Joseph was not the first man to find the bottom of his world dropping out when he discovered that his wife-to-be was pregnant with somebody else’s child; he was certainly not the last. It‘s unlikely that knowing his plight was not unique was much comfort to him, as with heavy heart he contemplated the shattered pieces of his future life and prepared to quietly divorce the woman who had cuckolded him. I’m sure that if the technology had then existed he would have been unconsciously desperately trying to press ‘rewind’ back to before he became betrothed.
And then, this curious, this bizarre, this strange, disturbing dream. This horrible situation is not so terrible at all. It is God’s work. “Do not be afraid” says the angel “to take Mary as your wife.” Go to sleep another betrayed boyfriend, wake up the stepfather to be of the Messiah. So what to do? Unbeknownst to Joseph, Mary has already had a visit from Gabriel- in person rather than a dream- and has said ‘yes’! What should Joseph do?
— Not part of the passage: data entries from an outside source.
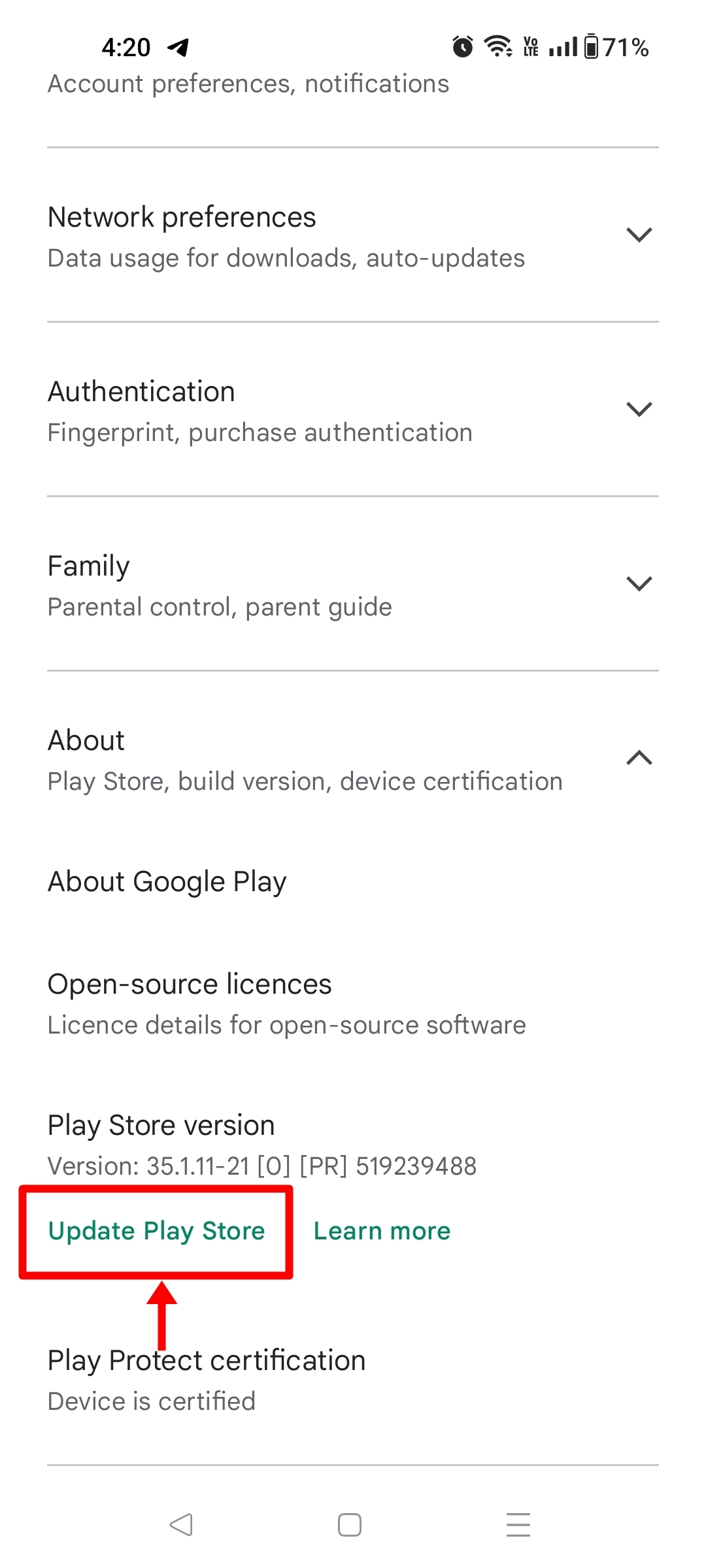Tap the alarm icon in status bar
Viewport: 706px width, 1568px height.
click(462, 47)
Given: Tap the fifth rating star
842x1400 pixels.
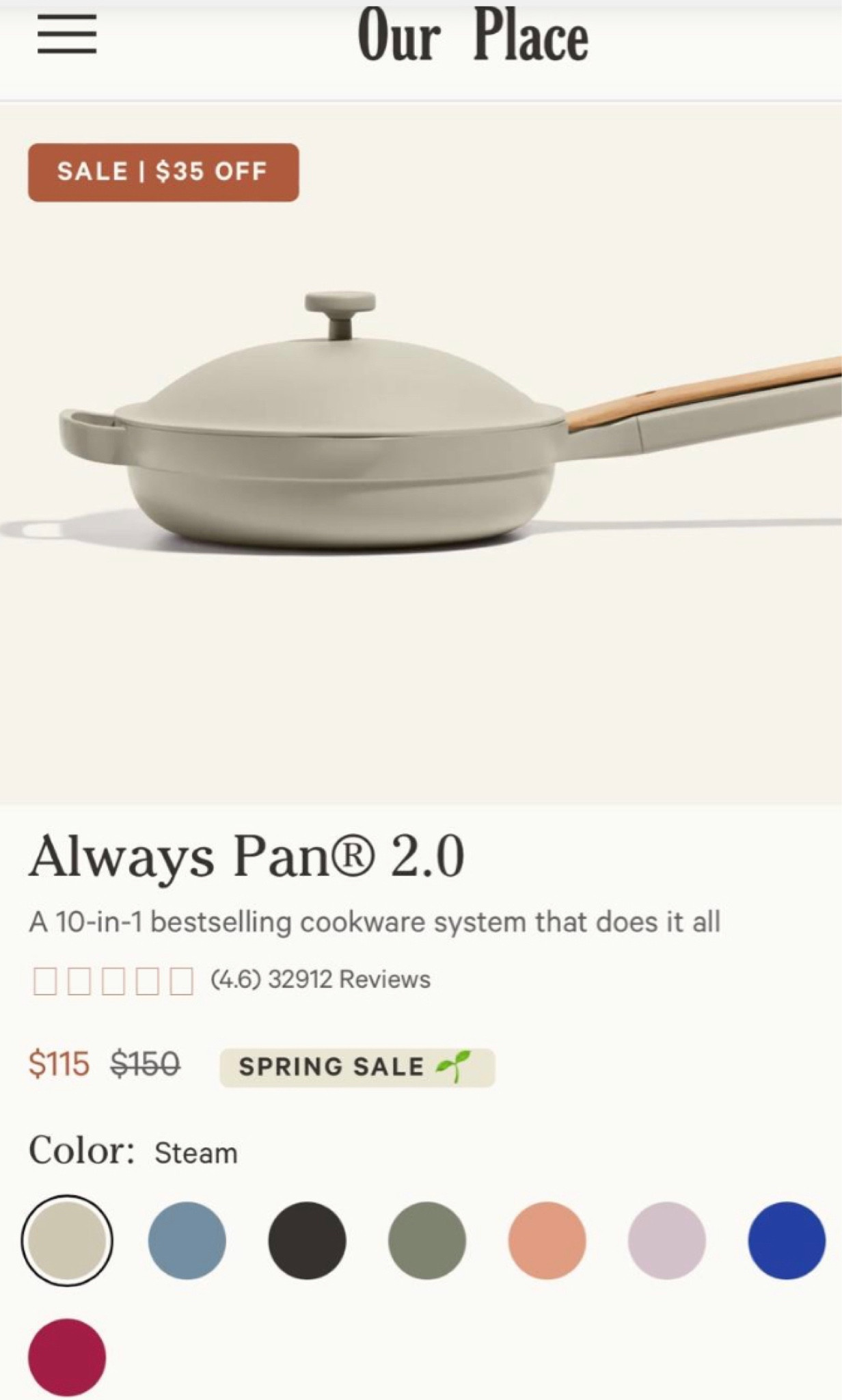Looking at the screenshot, I should (x=180, y=982).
Trust in his dream? Or trust in the voice of cold reason, the voice which says he has been betrayed, that Mary cannot be trusted, that everybody will think you are a fool if you marry her now. Drop the dame, rewind the tape and start all over? The gospel reading seems to make the decision sound obvious and easy, but I’m certain it wasn’t.
When God calls, it is not to live the life of Riley; often we are called wholly contrary to our social nous, in opposition to our own good sense, with our sense of self-preservation kicking and screaming ‘say no!, stay home!, better to keep your head down, better to let the woman go!’
Mary had earlier had the courage to say ‘yes’ to God so also now does Joseph, and another link in the chain of courage which constituted the history of our salvation is forged. There are those dramatic decisions, those big moments when everything seems to hang in the balance: Mary says yes, Abram ups and leaves Ur, Esther goes before the king: and then there are the smaller links without which the chain would be a disconnected heap of rusting scrap metal: Sarah sticking with her husband on his wanders, the healed Gerasene going back to his everyday life, Joseph’s quiet, supportive persistence.
Each step took courage, each time it would have been easier to not listen, each time easier to step back and out of the picture, easier to grab the remote and press ‘back’.
Christmas is a happy time, it is quite easy to be a Christian at Christmas. At this time of the year people find that- despite Cliff Richard- they might even like us a bit, some push the boat out and come to our churches. But fortune is fickle, popularity is fleeting. Christmas is soon done, reason returns, sentiment yields to harsh realism, the warm glow fades and in the furnace of the faith, many melt away.
Hold tight in there. If we are not prepared, like Joseph, to risk the ridicule of our peers, to reach out to those we would rather push as far away as we can, to step into the unknown when there is every chance that it will end in tears, to believe the craziest of tales an angel might whisper into our dreams; if we are not ready for those risks, then we have already slammed shut the door, declared that there is no room at the inn and there is no room in our hearts.
If there is no room in our hearts for the Christ Child, what cold, empty, desolate places they will be. So let us open our hearts, let us be filled with the burning fire of faith, let us be aflame with the Love Divine. Like Mary, like Joseph let our response be, quite simply ‘Yes: Come Lord Jesus!